_Reading text:_
———

At February 29, 2012, the Company did not recognize operating revenues and will offset its capitalized operating costs with any revenue until such time as certain revenue recognition criteria are met, as detailed above. The Company will continue utilizing its current cash reserves and funding secured through the exercise of outstanding warrants and stock options and/or new financing efforts until sustainable sales are achieved. Production at the New Elk Mine started at the end of December 2010 and although commercial sales have not been recognized to date, sales are anticipated to increase during the latter half of 2012 such that the Company will start recognizing and recording sales.
For the period May 2012 to December 2012 the Company anticipates spending the following amounts based on the revised operational plan: operating costs of approximately $36.0 million and new capital of approximately $16.0 million. The Company's plan for calendar 2012 anticipates the sale of approximately 470,000 tons of coal, which translates into almost 7 Panamax shipments of coal. This scenario would leave the Company with approximately $18 to $24 million in cash, using projected prices between $130 FOBT and $160 FOBT.
The Company has drawn down on all $50 million of its debt facility as described in the MD&A, which provides it with the necessary working capital flexibility it will require as sales ramp up over the course of 2012. To pay for all remaining operating expenditures and capital expenditures detailed above, the Company will need to sell the equivalent of approximately 250,000 tons of coal, or almost 4 Pananmax shipments of coal, by projecting over the full year the current low price for high-volatile coking coal of $130 metric FOBT.
The ultimate revenues received are highly dependent on anticipated coal prices and production levels. Readers are directed to the Market Risk disclosures in Note 4 to the Company's annual audited consolidated financial statements and Note 5 of the Company first quarter 2012 unaudited condensed interim consolidated financial statements for a fulsome discussion in this regard.

———

_Stated exercise A:_
Reproduce the entire passage on the company's coal sales and funding plans word for word.

[Records from a data collection]
———

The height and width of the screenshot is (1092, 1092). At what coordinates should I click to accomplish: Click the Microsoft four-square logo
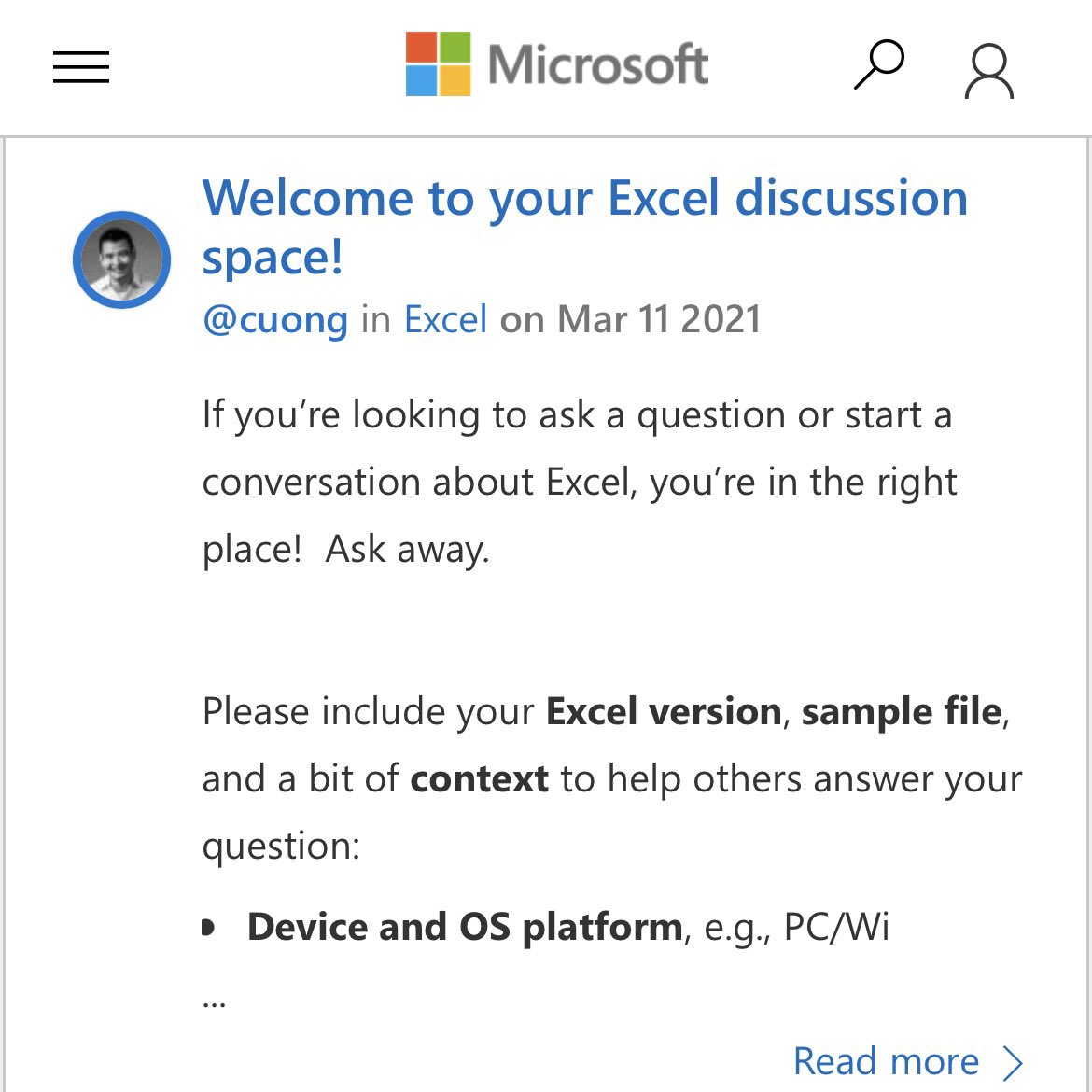438,63
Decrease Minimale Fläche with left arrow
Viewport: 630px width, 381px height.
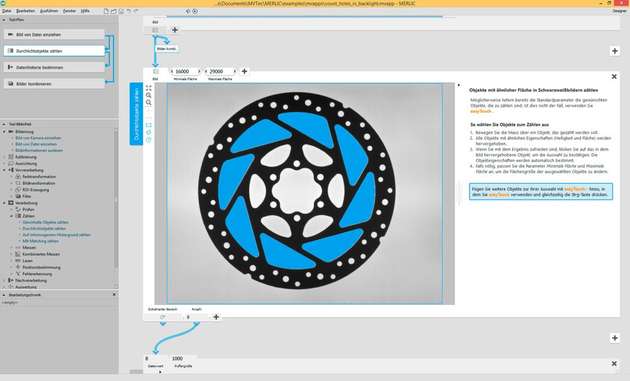(172, 71)

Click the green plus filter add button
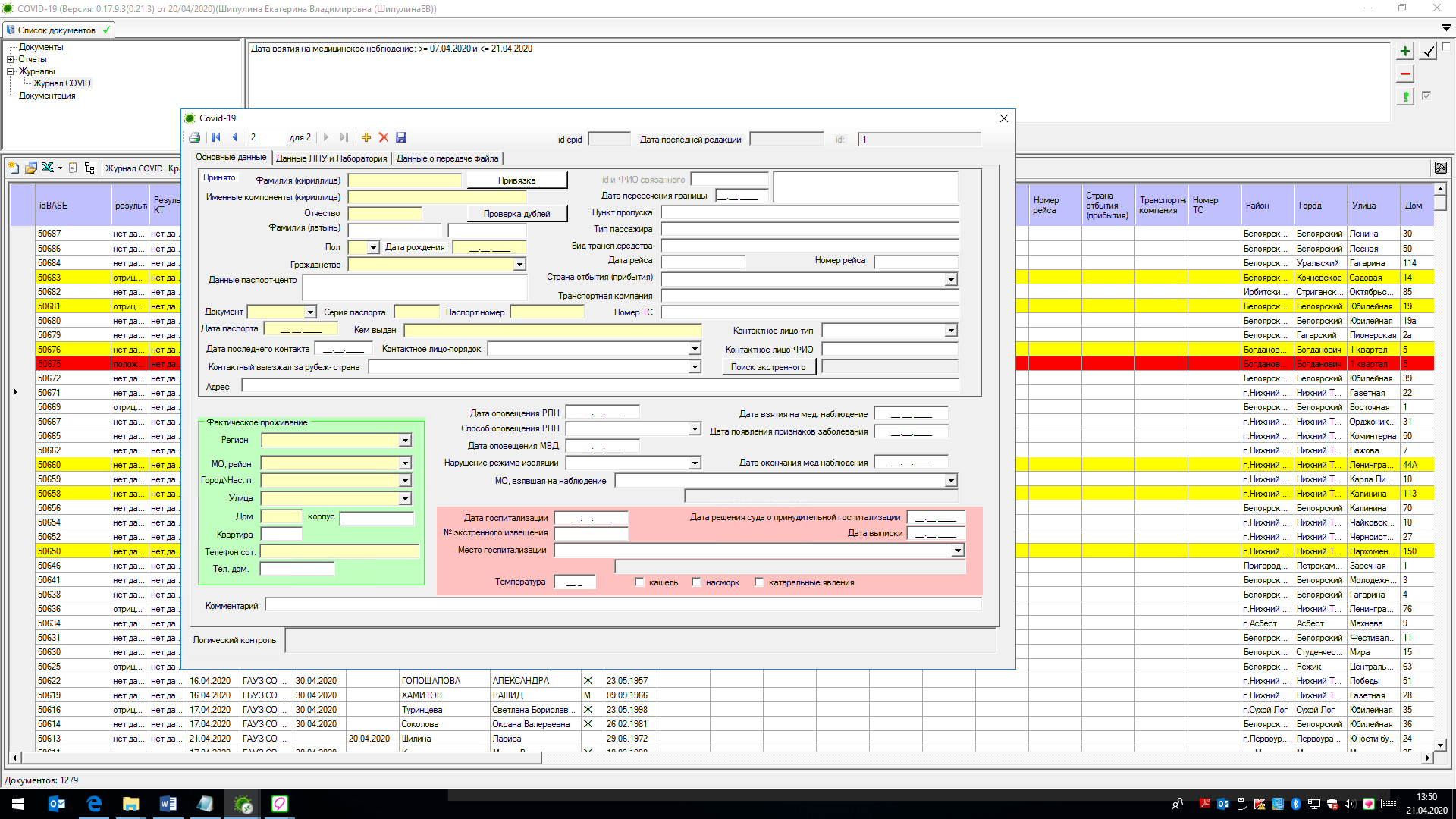click(1405, 51)
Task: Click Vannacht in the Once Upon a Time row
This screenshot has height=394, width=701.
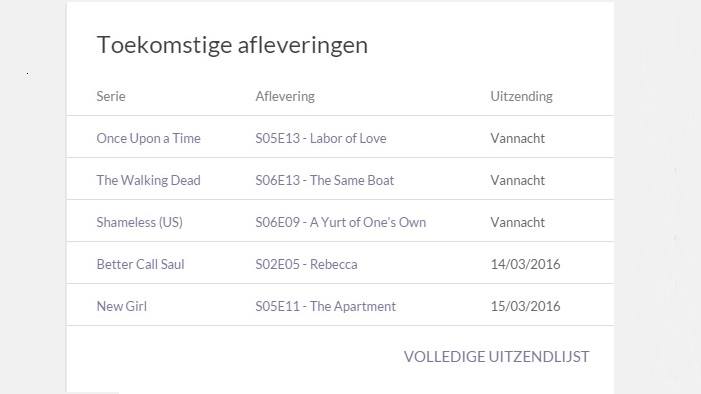Action: click(518, 138)
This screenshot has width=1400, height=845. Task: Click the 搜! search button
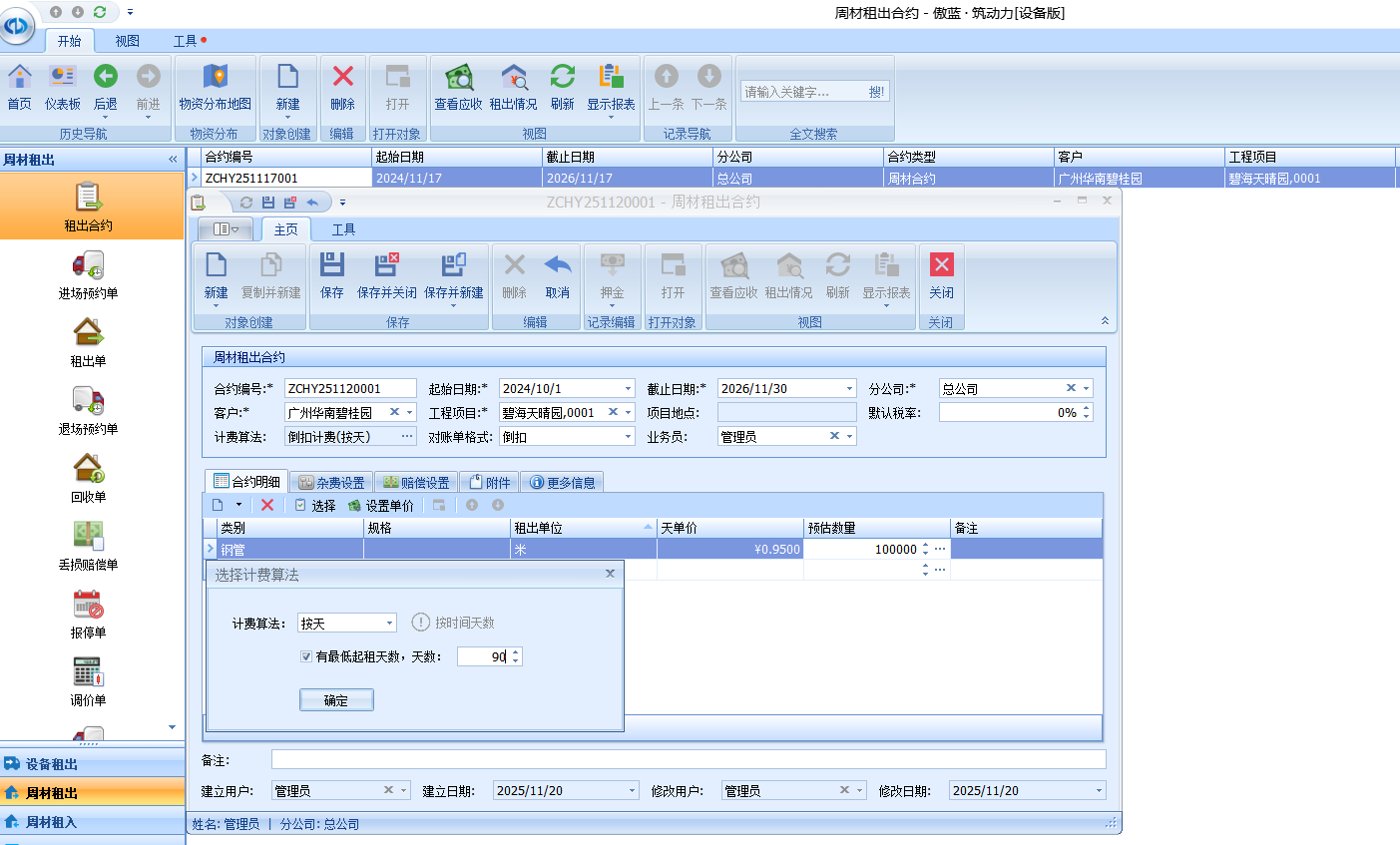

———

_Stated exercise B:_
Render the records from the line containing "Task: Click Vannacht" through the end of the records as a Markdown table with the columns Row and Line, skipping any blank lines. Omit the pictures.

_Worked answer A:_
At February 29, 2012, the Company did not recognize operating revenues and will offset its capitalized operating costs with any revenue until such time as certain revenue recognition criteria are met, as detailed above. The Company will continue utilizing its current cash reserves and funding secured through the exercise of outstanding warrants and stock options and/or new financing efforts until sustainable sales are achieved. Production at the New Elk Mine started at the end of December 2010 and although commercial sales have not been recognized to date, sales are anticipated to increase during the latter half of 2012 such that the Company will start recognizing and recording sales.
For the period May 2012 to December 2012 the Company anticipates spending the following amounts based on the revised operational plan: operating costs of approximately $36.0 million and new capital of approximately $16.0 million. The Company's plan for calendar 2012 anticipates the sale of approximately 470,000 tons of coal, which translates into almost 7 Panamax shipments of coal. This scenario would leave the Company with approximately $18 to $24 million in cash, using projected prices between $130 FOBT and $160 FOBT.
The Company has drawn down on all $50 million of its debt facility as described in the MD&A, which provides it with the necessary working capital flexibility it will require as sales ramp up over the course of 2012. To pay for all remaining operating expenditures and capital expenditures detailed above, the Company will need to sell the equivalent of approximately 250,000 tons of coal, or almost 4 Pananmax shipments of coal, by projecting over the full year the current low price for high-volatile coking coal of $130 metric FOBT.
The ultimate revenues received are highly dependent on anticipated coal prices and production levels. Readers are directed to the Market Risk disclosures in Note 4 to the Company's annual audited consolidated financial statements and Note 5 of the Company first quarter 2012 unaudited condensed interim consolidated financial statements for a fulsome discussion in this regard.

_Worked answer B:_
| Row | Line |
|---|---|
| 1 | Task: Click Vannacht in the Once Upon a Time row |
| 2 | This screenshot has height=394, width=701. |
| 3 | Action: click(518, 138) |
| 4 | This screenshot has width=1400, height=845. Task: Click the 搜! search button |